Stated task — Can you copy each of the items below exactly, character for character, without changing anything?

BEGIN Given data

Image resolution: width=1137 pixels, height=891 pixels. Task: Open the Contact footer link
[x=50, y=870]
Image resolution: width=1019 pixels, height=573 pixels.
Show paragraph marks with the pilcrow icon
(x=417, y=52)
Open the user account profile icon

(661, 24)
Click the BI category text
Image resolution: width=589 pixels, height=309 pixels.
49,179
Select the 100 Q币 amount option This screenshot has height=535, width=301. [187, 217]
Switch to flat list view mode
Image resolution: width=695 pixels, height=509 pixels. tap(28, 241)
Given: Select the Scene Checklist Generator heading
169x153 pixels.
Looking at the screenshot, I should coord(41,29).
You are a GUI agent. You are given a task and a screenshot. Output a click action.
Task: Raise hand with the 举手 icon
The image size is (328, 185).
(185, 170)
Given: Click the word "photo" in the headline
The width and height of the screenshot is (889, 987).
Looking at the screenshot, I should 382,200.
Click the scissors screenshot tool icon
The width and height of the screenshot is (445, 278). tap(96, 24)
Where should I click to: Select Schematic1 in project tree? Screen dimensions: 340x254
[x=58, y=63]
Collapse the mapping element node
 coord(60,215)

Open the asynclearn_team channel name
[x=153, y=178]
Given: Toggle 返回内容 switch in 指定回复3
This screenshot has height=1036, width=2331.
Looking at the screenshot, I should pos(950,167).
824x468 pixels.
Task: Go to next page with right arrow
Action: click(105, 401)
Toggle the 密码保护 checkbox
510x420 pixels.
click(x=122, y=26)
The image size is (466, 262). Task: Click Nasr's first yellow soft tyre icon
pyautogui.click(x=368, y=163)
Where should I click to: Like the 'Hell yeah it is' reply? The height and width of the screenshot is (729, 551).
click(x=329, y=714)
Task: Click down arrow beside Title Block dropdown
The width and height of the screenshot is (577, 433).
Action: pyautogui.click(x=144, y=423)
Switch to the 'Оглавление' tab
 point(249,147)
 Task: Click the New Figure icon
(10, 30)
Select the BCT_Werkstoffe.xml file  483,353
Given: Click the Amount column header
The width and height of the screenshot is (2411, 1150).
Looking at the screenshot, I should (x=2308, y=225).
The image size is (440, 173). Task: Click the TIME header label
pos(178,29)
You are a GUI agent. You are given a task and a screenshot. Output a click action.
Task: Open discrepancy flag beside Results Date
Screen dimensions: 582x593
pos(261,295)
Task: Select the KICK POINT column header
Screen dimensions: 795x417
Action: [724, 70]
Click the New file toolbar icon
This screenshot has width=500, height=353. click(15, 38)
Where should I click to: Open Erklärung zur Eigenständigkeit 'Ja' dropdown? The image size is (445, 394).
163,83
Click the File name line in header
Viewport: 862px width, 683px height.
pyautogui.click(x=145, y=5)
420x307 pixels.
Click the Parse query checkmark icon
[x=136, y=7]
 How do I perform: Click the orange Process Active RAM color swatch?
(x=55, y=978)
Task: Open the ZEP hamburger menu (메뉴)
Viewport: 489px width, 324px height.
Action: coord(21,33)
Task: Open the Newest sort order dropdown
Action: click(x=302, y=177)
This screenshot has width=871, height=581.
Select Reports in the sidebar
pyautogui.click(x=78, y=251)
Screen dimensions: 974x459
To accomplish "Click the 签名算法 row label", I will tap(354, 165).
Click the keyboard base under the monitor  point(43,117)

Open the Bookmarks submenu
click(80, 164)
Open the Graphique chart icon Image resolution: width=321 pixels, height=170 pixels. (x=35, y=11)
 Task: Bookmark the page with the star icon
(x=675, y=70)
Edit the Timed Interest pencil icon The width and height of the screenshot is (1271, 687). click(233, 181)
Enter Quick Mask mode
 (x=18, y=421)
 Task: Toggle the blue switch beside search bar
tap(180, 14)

END Given data

Response for this exercise —
Image resolution: width=1137 pixels, height=891 pixels. Task: Open the Contact footer link
[x=50, y=870]
Image resolution: width=1019 pixels, height=573 pixels.
Show paragraph marks with the pilcrow icon
(x=417, y=52)
Open the user account profile icon

(661, 24)
Click the BI category text
Image resolution: width=589 pixels, height=309 pixels.
49,179
Select the 100 Q币 amount option This screenshot has height=535, width=301. [187, 217]
Switch to flat list view mode
Image resolution: width=695 pixels, height=509 pixels. tap(28, 241)
Given: Select the Scene Checklist Generator heading
169x153 pixels.
Looking at the screenshot, I should coord(41,29).
You are a GUI agent. You are given a task and a screenshot. Output a click action.
Task: Raise hand with the 举手 icon
The image size is (328, 185).
(185, 170)
Given: Click the word "photo" in the headline
The width and height of the screenshot is (889, 987).
Looking at the screenshot, I should 382,200.
Click the scissors screenshot tool icon
The width and height of the screenshot is (445, 278). tap(96, 24)
Where should I click to: Select Schematic1 in project tree? Screen dimensions: 340x254
[x=58, y=63]
Collapse the mapping element node
 coord(60,215)

Open the asynclearn_team channel name
[x=153, y=178]
Given: Toggle 返回内容 switch in 指定回复3
This screenshot has height=1036, width=2331.
Looking at the screenshot, I should pos(950,167).
824x468 pixels.
Task: Go to next page with right arrow
Action: click(105, 401)
Toggle the 密码保护 checkbox
510x420 pixels.
click(x=122, y=26)
The image size is (466, 262). Task: Click Nasr's first yellow soft tyre icon
pyautogui.click(x=368, y=163)
Where should I click to: Like the 'Hell yeah it is' reply? The height and width of the screenshot is (729, 551).
click(x=329, y=714)
Task: Click down arrow beside Title Block dropdown
The width and height of the screenshot is (577, 433).
Action: pyautogui.click(x=144, y=423)
Switch to the 'Оглавление' tab
 point(249,147)
 Task: Click the New Figure icon
(10, 30)
Select the BCT_Werkstoffe.xml file  483,353
Given: Click the Amount column header
The width and height of the screenshot is (2411, 1150).
Looking at the screenshot, I should (x=2308, y=225).
The image size is (440, 173). Task: Click the TIME header label
pos(178,29)
You are a GUI agent. You are given a task and a screenshot. Output a click action.
Task: Open discrepancy flag beside Results Date
Screen dimensions: 582x593
pos(261,295)
Task: Select the KICK POINT column header
Screen dimensions: 795x417
Action: [724, 70]
Click the New file toolbar icon
This screenshot has width=500, height=353. click(15, 38)
Where should I click to: Open Erklärung zur Eigenständigkeit 'Ja' dropdown? The image size is (445, 394).
163,83
Click the File name line in header
Viewport: 862px width, 683px height.
pyautogui.click(x=145, y=5)
420x307 pixels.
Click the Parse query checkmark icon
[x=136, y=7]
 How do I perform: Click the orange Process Active RAM color swatch?
(x=55, y=978)
Task: Open the ZEP hamburger menu (메뉴)
Viewport: 489px width, 324px height.
Action: coord(21,33)
Task: Open the Newest sort order dropdown
Action: click(x=302, y=177)
This screenshot has width=871, height=581.
Select Reports in the sidebar
pyautogui.click(x=78, y=251)
Screen dimensions: 974x459
To accomplish "Click the 签名算法 row label", I will tap(354, 165).
Click the keyboard base under the monitor  point(43,117)

Open the Bookmarks submenu
click(80, 164)
Open the Graphique chart icon Image resolution: width=321 pixels, height=170 pixels. (x=35, y=11)
 Task: Bookmark the page with the star icon
(x=675, y=70)
Edit the Timed Interest pencil icon The width and height of the screenshot is (1271, 687). click(233, 181)
Enter Quick Mask mode
 (x=18, y=421)
 Task: Toggle the blue switch beside search bar
tap(180, 14)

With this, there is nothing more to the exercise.